Easter Sunday, Veteran comedian Jo Koy’s new film, due out this weekend, is a fun, if familiar, family comedy – occasional tense situations punctuated by laughs, people troubled bodies and characters who put blood above all else. But what’s special about this description is that it’s the first time a Filipino actor has told this story in a nationally released theatrical comedy.
The film was greenlit and produced by Steven Spielberg after he watched Koy’s Netflix special, Comin ‘In Hot, is an intimate love letter to Filipino-American culture. Everything from the food to Lou Diamond Phillips is critically acclaimed, all brought to life by a cast that includes Jay Chandrasekhar (also director), Tia Carrere, Lydia Gaston, Brandon Wardell, Tiffany Haddish, Elena Juatco, Jimmy O. Yang, Eva Noblezada, and a magnetic Eugene Cordero. At the center of the orchestra is Jo Koy, playing a version of himself who, like in his specials, is constantly on the move, constantly hustling.
The journey for Koy to get to this point is more than a decade, fraught with the stops and paths of most resistance. He worked for over fifteen years as a stand-up before landing his first special network, in 2009. Don’t make him angry. He lived a comfortable life working as a servant for The Mirage, and then turned down an opportunity to become Chelsea Handler’s teammate. Chelsea recently (whom he then dated for almost a year). Instead, he worked to get places at clubs, performing in landmark showcases like Showtime at Apolloand brought opportunities for moral change but in return career-changing opportunities on his way to success.
In 2017, despite two Comedy Central specials and a wildly successful career around the country, Netflix initially turned the opportunity to work with him. However, after filming his third special video himself, Koy was able to impress the streamers enough to land himself a special multiple contract. Koy’s specific perspective was able to reach Steven Spielberg and put him in a position to showcase Philippine excellence on the big screen.

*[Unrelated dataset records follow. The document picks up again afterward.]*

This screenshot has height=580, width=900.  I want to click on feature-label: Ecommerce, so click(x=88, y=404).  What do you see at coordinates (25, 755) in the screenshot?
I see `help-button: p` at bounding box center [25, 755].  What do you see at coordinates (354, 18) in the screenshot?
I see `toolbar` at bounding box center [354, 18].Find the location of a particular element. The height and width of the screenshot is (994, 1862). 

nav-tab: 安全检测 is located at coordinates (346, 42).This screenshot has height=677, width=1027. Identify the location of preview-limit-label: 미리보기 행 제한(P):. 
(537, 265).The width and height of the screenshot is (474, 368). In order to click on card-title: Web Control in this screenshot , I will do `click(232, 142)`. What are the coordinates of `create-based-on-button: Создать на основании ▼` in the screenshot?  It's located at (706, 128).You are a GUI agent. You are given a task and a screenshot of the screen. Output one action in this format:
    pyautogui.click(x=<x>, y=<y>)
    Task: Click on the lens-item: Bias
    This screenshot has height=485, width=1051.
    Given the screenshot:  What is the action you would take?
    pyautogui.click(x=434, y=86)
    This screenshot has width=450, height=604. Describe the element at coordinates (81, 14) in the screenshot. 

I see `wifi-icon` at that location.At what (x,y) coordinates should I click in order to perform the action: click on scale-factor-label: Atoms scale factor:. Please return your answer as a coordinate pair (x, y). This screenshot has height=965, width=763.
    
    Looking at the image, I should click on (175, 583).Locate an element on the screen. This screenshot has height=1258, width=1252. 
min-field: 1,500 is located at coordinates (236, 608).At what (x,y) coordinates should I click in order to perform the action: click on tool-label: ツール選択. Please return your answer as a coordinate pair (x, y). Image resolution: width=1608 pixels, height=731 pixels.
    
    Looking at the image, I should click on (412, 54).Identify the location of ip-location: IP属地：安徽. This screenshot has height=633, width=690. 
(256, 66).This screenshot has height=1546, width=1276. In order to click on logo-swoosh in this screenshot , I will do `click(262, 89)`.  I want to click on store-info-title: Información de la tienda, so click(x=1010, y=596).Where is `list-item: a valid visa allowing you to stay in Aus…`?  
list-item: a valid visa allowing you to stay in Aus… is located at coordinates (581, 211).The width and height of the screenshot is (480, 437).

GQ talked to Koy about breaking down barriers, Asian discrimination in the industry, his acceptance of black culture, and what he wanted to say to him. Easter Sunday.
Easter Sunday did a great job of creating your own vibe in such a way that you’re really just embracing and celebrating the Filipino/Asian excellence and letting the audience know that the movie is here for them if they can click enter. How did you nurture that feeling?
Full score of Easter Sunday is, how do I tell my story, talk about my culture, tell people about my people, and then make it relatable? As an immigrant, the product of immigrant parents… my mother came to this country in 1968, ’69,. I grew up in the 70s and 80s, and I struggled with my identity. Like, no one knows what my mother is. I always have to explain who she is. There’s nothing for her to see on TV that looks like her, sounds like her, or even a great description of what Asians are like. It was insulting, and seeing my mother deal with that kind of racism and then I started watching Black movies and Black comedies because for some reason, it had something to do with me. If I heard the struggle of a Black family, I would associate it with, like, yes, “the strong Black woman in this movie is my mother, this strong Filipino woman. .” So I identify with that. That’s why my previous works have always opened for Black comedians and made BET’s. Watch comicsand Showtime at Apollo and, you know, being inspired by the entertainment show of Black People, I feel that’s the closest thing to my mother. That’s why Friday is a big movie in my life. When I watch Friday, I said, “I know all these characters.” And that’s why Easter Sunday about. I said, “I’m going to do the same design. I’m going to get all these characters involved and I’ll explain to you who they are. And we will do it in a day. And at the end of the movie, I want you all to relate to them,” like, “Oh, okay, that’s a Filipino mom. It’s just like my mother.”